Will the CRA criminally prosecute me?
Most CRA disputes are civil. Criminal prosecution is reserved for serious tax evasion or fraud, usually involving deliberate misrepresentation. If you have unreported income, a voluntary disclosure is one of the standard ways to reduce criminal-prosecution risk.
Is the first consultation really free?
Yes. Most matters qualify for a free, no-obligation consultation with an experienced tax lawyer. The consultation is a chance to describe your situation, get a clear sense of the options and likely path, and receive a fee structure in writing before you commit to anything.
You can reach the firm toll-free at 1-877-882-9829 (1-877-8-TAXTAX) to arrange a confidential consultation. The head office is in Concord, Ontario (Vaughan), and the firm serves clients across Canada.

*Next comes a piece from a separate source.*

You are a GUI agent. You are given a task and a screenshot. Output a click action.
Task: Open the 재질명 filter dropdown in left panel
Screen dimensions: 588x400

Are my communications with a tax lawyer confidential?
Yes. Communications between you and your lawyer for the purpose of obtaining legal advice are generally protected by solicitor-client privilege, one of the most strongly protected confidences in Canadian law. In practical terms, the CRA generally cannot compel disclosure of privileged communications.
This is an important difference from working with an accountant or other non-lawyer representative, whose communications and working papers can generally be demanded by the CRA. Where the facts are sensitive — unreported income, offshore assets, or potential penalties — that protection can be significant.

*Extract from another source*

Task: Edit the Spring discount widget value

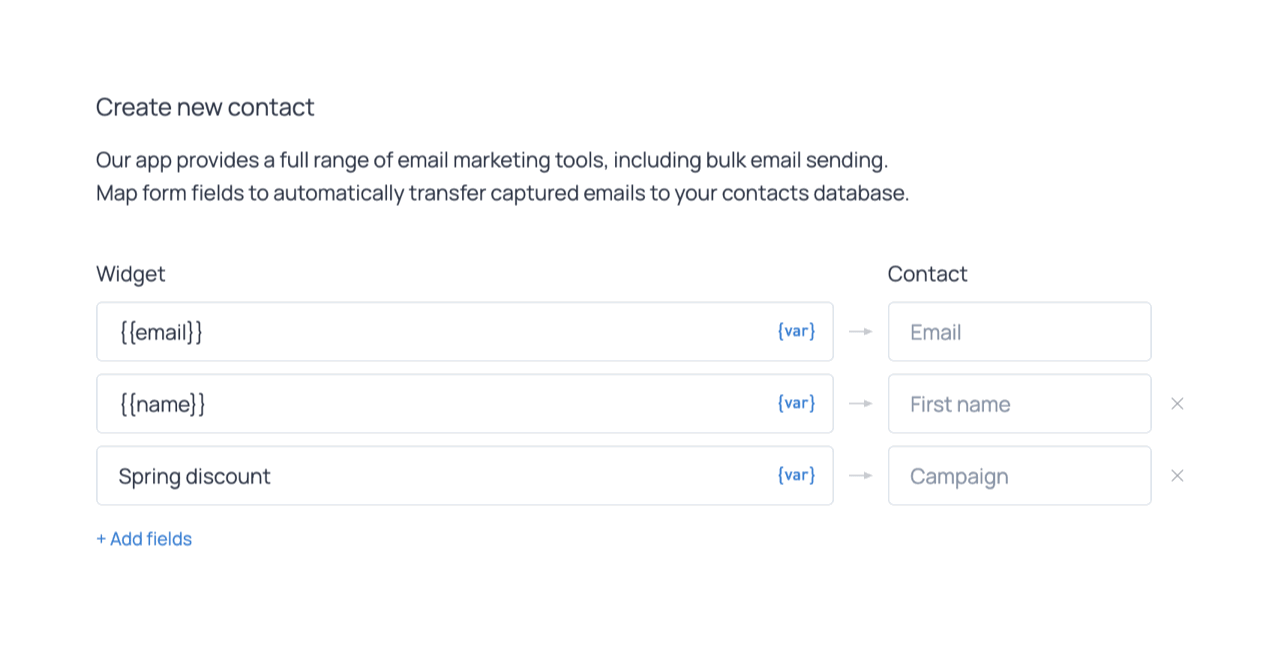Action: tap(430, 476)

Privilege has limits and can be waived inadvertently, so it should be handled with care. A consultation can explain how privilege applies to your particular situation.

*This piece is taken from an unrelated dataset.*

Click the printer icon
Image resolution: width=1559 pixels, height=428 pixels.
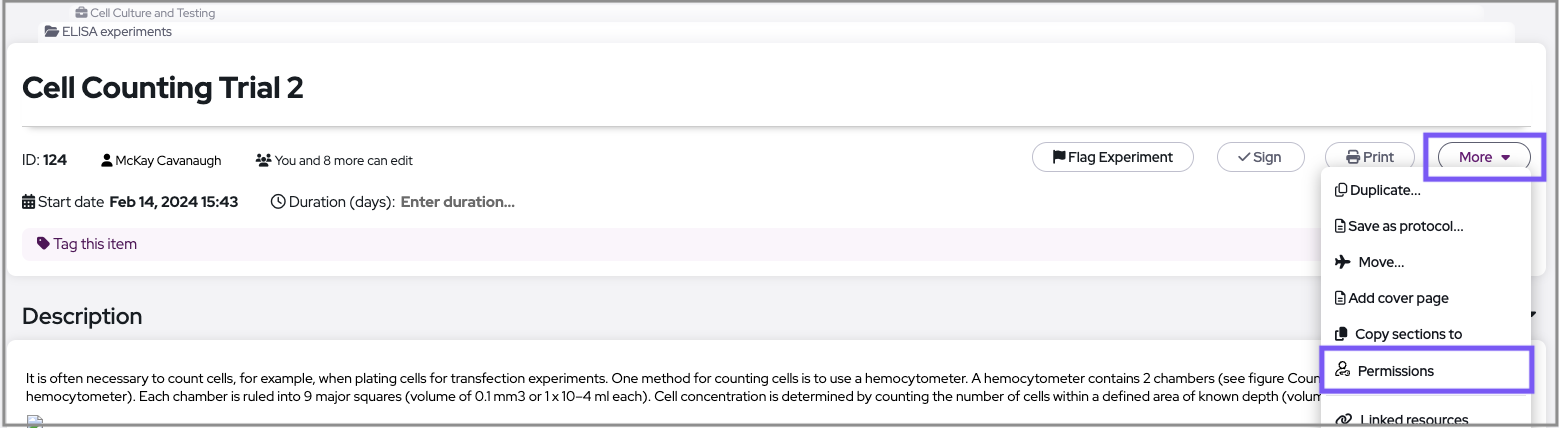point(1353,157)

How fast can you start on my case?
We typically begin work within 24 hours of being retained. For audit deadlines, Notices of Objection, and other time-sensitive matters, we move immediately.
What if I have unfiled tax returns from many years ago?
We routinely handle 5+ years of unfiled returns. Through the Voluntary Disclosures Program — applied for before the CRA contacts you — we can usually eliminate gross-negligence penalties and limit interest exposure.
How long do I need to keep my business records, and do I need original receipts?
As a general rule, keep your records for six to seven years. Under the Income Tax Act the six-year period runs from the end of the tax year the records relate to. Although the Canada Revenue Agency can ordinarily reassess income tax for three years and GST/HST for four, keeping records a little longer is wise because the agency can reach back further where it suspects fraud or gross negligence. Records tied to buying or selling property should be kept indefinitely, because you need them to compute the correct capital gain on disposition.
On receipts: strictly speaking, the Income Tax Act does not require an original receipt to claim most business expenses — but if an auditor asks for the original and you can only produce a photocopy, scan, or credit card statement, the expense may be denied. The practical answer is to keep everything an auditor might want, including originals (plus a scan, since some receipts fade), and to back up your records offsite.
What does a Canadian tax lawyer actually do?
A Canadian tax lawyer advises on and litigates tax matters. On the dispute side, that means representing taxpayers in CRA audits, filing Notices of Objection, and appearing at the Tax Court of Canada and the Federal Court — work that requires legal training and rights of audience an accountant does not have. On the planning side, it means structuring transactions, corporations, and estates to be tax-efficient and defensible.
Two features distinguish a tax lawyer from an accountant: solicitor-client privilege, which protects sensitive communications from disclosure to the CRA, and the ability to argue a case in court. Tax lawyers and accountants frequently work together, with the lawyer handling disputes, privileged questions, and complex planning while the accountant handles compliance.